うちは一人で戦って勝てるのが牛乳パフェお兄さんぐらいしか相手にいないからバラバラになりたくないんだよねっ!
それに眠いし……」
パジャマロリはパジャマを普段着にしているだけあって、今にも寝そうな感じでフラフラしている。
こんなんでもMVPプレイヤーが務まるというのが不思議だが、実力は確かだから今は引き摺ってでも連れていっている。
沼地だからパジャマがドロドロになっていっているが、そんなことも全く気にせずパジャマロリはすやすや眠り始めた。
ちなみに引き摺っていっているのは、この中で一番身長が高い女騎士の石動故智だ。
身長も高いし、胸もデカイ。
そのアバターを違和感なく使用していることから、リアルと全く同じ体型のアバターなんだろう。
石動故智のネットリテラシーはザルよりも穴だらけだから、リアルの姿を全てそのまま反映させていることも普通にあり得るのが怖いところだ……
「全く、マキちゃんは手のかかる幼女だね。
ほっ、これくらいの重さなら苦じゃないから問題ないけど」
マキを引き摺りながら俺と【釣竿剣士】と同じペースで歩いてきているし、苦じゃないのは本当のようだ。
これがレベル2プレイヤーのスペックというやつか……羨ましい!
「石動さんからはそれ以上に生産プレイヤーとしての雰囲気を感じますね。
包丁次元では中々見ないタイプのようですが」
「コッチも戦闘以外だと、採掘がこのゲームのメインだから一次生産職でもあるんだよね。
前に【包丁戦士】から聞いたけど、包丁次元だと採掘関係が全く発展していないらしいね?

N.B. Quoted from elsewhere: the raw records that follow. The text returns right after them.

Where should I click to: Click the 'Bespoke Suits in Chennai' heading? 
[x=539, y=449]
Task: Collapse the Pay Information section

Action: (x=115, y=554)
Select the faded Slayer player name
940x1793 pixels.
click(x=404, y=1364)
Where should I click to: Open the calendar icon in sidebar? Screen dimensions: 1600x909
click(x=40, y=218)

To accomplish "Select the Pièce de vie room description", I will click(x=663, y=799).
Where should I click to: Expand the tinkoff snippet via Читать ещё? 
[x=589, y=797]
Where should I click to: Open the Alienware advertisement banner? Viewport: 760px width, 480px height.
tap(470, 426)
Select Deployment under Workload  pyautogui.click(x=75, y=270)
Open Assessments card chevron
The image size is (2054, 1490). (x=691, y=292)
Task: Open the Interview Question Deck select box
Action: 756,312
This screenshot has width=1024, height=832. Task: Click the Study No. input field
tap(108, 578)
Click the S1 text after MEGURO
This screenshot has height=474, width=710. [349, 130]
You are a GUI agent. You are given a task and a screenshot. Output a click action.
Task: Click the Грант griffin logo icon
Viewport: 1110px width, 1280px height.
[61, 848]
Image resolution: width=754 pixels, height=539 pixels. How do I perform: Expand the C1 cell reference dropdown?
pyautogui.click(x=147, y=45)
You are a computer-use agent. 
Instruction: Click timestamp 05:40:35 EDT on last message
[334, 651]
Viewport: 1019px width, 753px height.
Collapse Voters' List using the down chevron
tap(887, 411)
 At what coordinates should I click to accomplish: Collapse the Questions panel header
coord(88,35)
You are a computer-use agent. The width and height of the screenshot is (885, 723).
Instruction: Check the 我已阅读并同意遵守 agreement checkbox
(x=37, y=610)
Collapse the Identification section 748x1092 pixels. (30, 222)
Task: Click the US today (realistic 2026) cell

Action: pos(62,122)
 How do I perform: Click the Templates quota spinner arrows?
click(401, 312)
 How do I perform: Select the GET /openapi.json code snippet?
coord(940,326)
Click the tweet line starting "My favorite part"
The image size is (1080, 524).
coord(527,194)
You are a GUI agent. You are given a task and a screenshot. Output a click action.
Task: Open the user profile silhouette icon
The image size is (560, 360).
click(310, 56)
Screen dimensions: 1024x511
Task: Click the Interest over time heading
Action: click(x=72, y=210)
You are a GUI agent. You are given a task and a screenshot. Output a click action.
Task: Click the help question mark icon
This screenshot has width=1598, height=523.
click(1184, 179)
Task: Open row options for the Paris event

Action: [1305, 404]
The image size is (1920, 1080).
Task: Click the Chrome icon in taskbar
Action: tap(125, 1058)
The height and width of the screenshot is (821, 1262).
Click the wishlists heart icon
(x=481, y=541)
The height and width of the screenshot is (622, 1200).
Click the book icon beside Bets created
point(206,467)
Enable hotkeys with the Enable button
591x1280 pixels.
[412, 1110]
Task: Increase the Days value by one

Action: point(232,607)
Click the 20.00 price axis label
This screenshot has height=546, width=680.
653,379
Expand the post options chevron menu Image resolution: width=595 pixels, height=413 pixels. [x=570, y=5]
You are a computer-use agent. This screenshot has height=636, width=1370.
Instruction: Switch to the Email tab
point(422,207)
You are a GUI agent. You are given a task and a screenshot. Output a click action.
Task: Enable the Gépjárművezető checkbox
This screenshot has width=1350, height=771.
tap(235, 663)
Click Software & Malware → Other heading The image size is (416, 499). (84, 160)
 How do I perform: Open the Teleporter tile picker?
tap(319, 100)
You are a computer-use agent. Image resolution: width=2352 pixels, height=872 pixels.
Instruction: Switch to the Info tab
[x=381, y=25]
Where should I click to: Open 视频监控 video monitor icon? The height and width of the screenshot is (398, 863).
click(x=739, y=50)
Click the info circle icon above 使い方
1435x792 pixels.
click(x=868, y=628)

このゲームは鉱石を集めるのとか、トンネルを開通させたりするのが楽しいんだよ!」
「やはり生産プレイヤーでしたか!
これはこの戦いも期待できます!」
なんか生産プレイヤー仲間が見つかって【釣竿剣士】のテンションが上がってきたな。
どういう基準で認定しているのか不明だが、【釣竿剣士】が雰囲気から感じ取った才覚に関しては間違っていないだろうから気が合いそうでなによりだ。
一時的な仲間とはいえ、険悪な仲のまま戦うよりも連携が取りやすい雰囲気を作り出せればいざというときに出遅れることも減るだろう。
そんなことを思いながら俺たち四人は沼地を進むのだった……
採掘……あれが担当してますからね……
私の次元では栄えないでしょう。